━━━━━ Information supplied
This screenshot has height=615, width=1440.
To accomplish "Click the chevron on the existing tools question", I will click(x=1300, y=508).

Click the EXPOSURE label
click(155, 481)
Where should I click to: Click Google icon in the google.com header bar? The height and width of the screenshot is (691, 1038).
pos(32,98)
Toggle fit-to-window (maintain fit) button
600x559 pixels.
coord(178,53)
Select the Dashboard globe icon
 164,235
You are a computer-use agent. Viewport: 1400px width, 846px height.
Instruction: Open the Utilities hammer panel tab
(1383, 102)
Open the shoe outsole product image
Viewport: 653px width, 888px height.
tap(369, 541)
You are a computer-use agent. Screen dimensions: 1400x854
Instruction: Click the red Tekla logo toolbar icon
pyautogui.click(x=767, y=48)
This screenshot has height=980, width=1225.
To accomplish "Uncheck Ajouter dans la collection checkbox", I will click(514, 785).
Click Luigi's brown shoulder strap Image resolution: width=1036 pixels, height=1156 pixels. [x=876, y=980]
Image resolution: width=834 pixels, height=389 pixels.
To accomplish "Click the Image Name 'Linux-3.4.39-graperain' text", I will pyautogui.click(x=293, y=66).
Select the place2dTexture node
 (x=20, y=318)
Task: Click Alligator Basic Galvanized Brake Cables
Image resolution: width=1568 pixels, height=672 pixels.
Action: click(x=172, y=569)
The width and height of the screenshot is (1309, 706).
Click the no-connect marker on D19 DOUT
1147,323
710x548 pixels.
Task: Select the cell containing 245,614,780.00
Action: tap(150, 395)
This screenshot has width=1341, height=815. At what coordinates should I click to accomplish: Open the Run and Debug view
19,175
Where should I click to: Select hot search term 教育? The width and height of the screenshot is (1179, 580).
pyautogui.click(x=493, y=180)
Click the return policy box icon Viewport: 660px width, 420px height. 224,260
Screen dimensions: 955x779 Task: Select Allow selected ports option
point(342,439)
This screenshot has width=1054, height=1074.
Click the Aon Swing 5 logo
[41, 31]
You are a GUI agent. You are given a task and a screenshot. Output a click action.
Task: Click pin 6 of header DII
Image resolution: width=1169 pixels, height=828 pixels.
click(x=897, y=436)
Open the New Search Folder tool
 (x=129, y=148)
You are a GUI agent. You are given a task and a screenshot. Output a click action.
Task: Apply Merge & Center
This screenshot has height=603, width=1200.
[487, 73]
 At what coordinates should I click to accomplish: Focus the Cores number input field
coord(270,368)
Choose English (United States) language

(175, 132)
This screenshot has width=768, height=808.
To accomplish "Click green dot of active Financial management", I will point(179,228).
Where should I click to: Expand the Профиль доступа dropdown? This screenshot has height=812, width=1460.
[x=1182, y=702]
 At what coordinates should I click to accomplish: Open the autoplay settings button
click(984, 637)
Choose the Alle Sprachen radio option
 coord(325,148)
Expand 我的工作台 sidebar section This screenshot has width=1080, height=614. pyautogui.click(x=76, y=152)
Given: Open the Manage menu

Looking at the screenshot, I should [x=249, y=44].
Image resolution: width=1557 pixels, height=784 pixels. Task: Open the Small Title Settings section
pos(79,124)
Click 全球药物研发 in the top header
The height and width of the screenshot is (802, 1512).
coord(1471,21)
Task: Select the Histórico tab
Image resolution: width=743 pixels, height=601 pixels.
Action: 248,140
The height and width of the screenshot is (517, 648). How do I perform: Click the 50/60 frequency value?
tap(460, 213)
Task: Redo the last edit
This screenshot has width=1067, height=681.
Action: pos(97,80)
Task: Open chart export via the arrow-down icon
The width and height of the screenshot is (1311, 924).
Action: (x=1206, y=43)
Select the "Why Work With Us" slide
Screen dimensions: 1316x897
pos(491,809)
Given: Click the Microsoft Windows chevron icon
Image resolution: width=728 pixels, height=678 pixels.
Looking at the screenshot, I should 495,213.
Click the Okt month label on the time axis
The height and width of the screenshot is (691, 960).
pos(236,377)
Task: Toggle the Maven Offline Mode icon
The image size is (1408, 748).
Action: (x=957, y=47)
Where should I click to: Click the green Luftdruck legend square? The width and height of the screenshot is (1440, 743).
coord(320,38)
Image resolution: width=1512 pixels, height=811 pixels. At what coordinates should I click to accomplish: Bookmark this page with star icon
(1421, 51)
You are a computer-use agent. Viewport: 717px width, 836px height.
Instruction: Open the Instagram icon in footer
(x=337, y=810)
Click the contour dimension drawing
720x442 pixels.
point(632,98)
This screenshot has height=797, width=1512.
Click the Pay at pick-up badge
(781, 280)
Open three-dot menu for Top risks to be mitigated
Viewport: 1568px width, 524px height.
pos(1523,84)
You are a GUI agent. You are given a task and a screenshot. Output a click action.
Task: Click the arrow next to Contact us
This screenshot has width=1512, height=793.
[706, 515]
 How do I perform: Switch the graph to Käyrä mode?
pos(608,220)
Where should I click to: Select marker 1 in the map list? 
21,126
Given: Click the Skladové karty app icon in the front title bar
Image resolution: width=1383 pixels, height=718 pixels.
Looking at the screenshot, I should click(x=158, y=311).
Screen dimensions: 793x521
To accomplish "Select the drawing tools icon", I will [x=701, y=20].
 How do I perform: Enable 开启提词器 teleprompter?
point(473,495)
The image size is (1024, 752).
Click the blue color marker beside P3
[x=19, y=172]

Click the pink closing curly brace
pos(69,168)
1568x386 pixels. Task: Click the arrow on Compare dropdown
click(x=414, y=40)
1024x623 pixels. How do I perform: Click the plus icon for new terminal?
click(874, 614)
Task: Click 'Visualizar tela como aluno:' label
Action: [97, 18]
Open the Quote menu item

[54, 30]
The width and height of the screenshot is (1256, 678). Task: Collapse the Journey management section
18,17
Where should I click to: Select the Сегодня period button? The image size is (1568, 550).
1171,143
━━━━━━━━━━
What you will do: All of the data above must be retyped exactly.

Output of the exercise:
This screenshot has height=615, width=1440.
To accomplish "Click the chevron on the existing tools question", I will click(x=1300, y=508).

Click the EXPOSURE label
click(155, 481)
Where should I click to: Click Google icon in the google.com header bar? The height and width of the screenshot is (691, 1038).
pos(32,98)
Toggle fit-to-window (maintain fit) button
600x559 pixels.
coord(178,53)
Select the Dashboard globe icon
 164,235
You are a computer-use agent. Viewport: 1400px width, 846px height.
Instruction: Open the Utilities hammer panel tab
(1383, 102)
Open the shoe outsole product image
Viewport: 653px width, 888px height.
tap(369, 541)
You are a computer-use agent. Screen dimensions: 1400x854
Instruction: Click the red Tekla logo toolbar icon
pyautogui.click(x=767, y=48)
This screenshot has height=980, width=1225.
To accomplish "Uncheck Ajouter dans la collection checkbox", I will click(514, 785).
Click Luigi's brown shoulder strap Image resolution: width=1036 pixels, height=1156 pixels. [x=876, y=980]
Image resolution: width=834 pixels, height=389 pixels.
To accomplish "Click the Image Name 'Linux-3.4.39-graperain' text", I will pyautogui.click(x=293, y=66).
Select the place2dTexture node
 (x=20, y=318)
Task: Click Alligator Basic Galvanized Brake Cables
Image resolution: width=1568 pixels, height=672 pixels.
Action: click(x=172, y=569)
The width and height of the screenshot is (1309, 706).
Click the no-connect marker on D19 DOUT
1147,323
710x548 pixels.
Task: Select the cell containing 245,614,780.00
Action: tap(150, 395)
This screenshot has width=1341, height=815. At what coordinates should I click to accomplish: Open the Run and Debug view
19,175
Where should I click to: Select hot search term 教育? The width and height of the screenshot is (1179, 580).
pyautogui.click(x=493, y=180)
Click the return policy box icon Viewport: 660px width, 420px height. 224,260
Screen dimensions: 955x779 Task: Select Allow selected ports option
point(342,439)
This screenshot has width=1054, height=1074.
Click the Aon Swing 5 logo
[41, 31]
You are a GUI agent. You are given a task and a screenshot. Output a click action.
Task: Click pin 6 of header DII
Image resolution: width=1169 pixels, height=828 pixels.
click(x=897, y=436)
Open the New Search Folder tool
 (x=129, y=148)
You are a GUI agent. You are given a task and a screenshot. Output a click action.
Task: Apply Merge & Center
This screenshot has height=603, width=1200.
[487, 73]
 At what coordinates should I click to accomplish: Focus the Cores number input field
coord(270,368)
Choose English (United States) language

(175, 132)
This screenshot has width=768, height=808.
To accomplish "Click green dot of active Financial management", I will point(179,228).
Where should I click to: Expand the Профиль доступа dropdown? This screenshot has height=812, width=1460.
[x=1182, y=702]
 At what coordinates should I click to accomplish: Open the autoplay settings button
click(984, 637)
Choose the Alle Sprachen radio option
 coord(325,148)
Expand 我的工作台 sidebar section This screenshot has width=1080, height=614. pyautogui.click(x=76, y=152)
Given: Open the Manage menu

Looking at the screenshot, I should [x=249, y=44].
Image resolution: width=1557 pixels, height=784 pixels. Task: Open the Small Title Settings section
pos(79,124)
Click 全球药物研发 in the top header
The height and width of the screenshot is (802, 1512).
coord(1471,21)
Task: Select the Histórico tab
Image resolution: width=743 pixels, height=601 pixels.
Action: 248,140
The height and width of the screenshot is (517, 648). How do I perform: Click the 50/60 frequency value?
tap(460, 213)
Task: Redo the last edit
This screenshot has width=1067, height=681.
Action: pos(97,80)
Task: Open chart export via the arrow-down icon
The width and height of the screenshot is (1311, 924).
Action: (x=1206, y=43)
Select the "Why Work With Us" slide
Screen dimensions: 1316x897
pos(491,809)
Given: Click the Microsoft Windows chevron icon
Image resolution: width=728 pixels, height=678 pixels.
Looking at the screenshot, I should 495,213.
Click the Okt month label on the time axis
The height and width of the screenshot is (691, 960).
pos(236,377)
Task: Toggle the Maven Offline Mode icon
The image size is (1408, 748).
Action: (x=957, y=47)
Where should I click to: Click the green Luftdruck legend square? The width and height of the screenshot is (1440, 743).
coord(320,38)
Image resolution: width=1512 pixels, height=811 pixels. At what coordinates should I click to accomplish: Bookmark this page with star icon
(1421, 51)
You are a computer-use agent. Viewport: 717px width, 836px height.
Instruction: Open the Instagram icon in footer
(x=337, y=810)
Click the contour dimension drawing
720x442 pixels.
point(632,98)
This screenshot has height=797, width=1512.
Click the Pay at pick-up badge
(781, 280)
Open three-dot menu for Top risks to be mitigated
Viewport: 1568px width, 524px height.
pos(1523,84)
You are a GUI agent. You are given a task and a screenshot. Output a click action.
Task: Click the arrow next to Contact us
This screenshot has width=1512, height=793.
[706, 515]
 How do I perform: Switch the graph to Käyrä mode?
pos(608,220)
Where should I click to: Select marker 1 in the map list? 
21,126
Given: Click the Skladové karty app icon in the front title bar
Image resolution: width=1383 pixels, height=718 pixels.
Looking at the screenshot, I should click(x=158, y=311).
Screen dimensions: 793x521
To accomplish "Select the drawing tools icon", I will [x=701, y=20].
 How do I perform: Enable 开启提词器 teleprompter?
point(473,495)
The image size is (1024, 752).
Click the blue color marker beside P3
[x=19, y=172]

Click the pink closing curly brace
pos(69,168)
1568x386 pixels. Task: Click the arrow on Compare dropdown
click(x=414, y=40)
1024x623 pixels. How do I perform: Click the plus icon for new terminal?
click(874, 614)
Task: Click 'Visualizar tela como aluno:' label
Action: [97, 18]
Open the Quote menu item

[54, 30]
The width and height of the screenshot is (1256, 678). Task: Collapse the Journey management section
18,17
Where should I click to: Select the Сегодня period button? The image size is (1568, 550).
1171,143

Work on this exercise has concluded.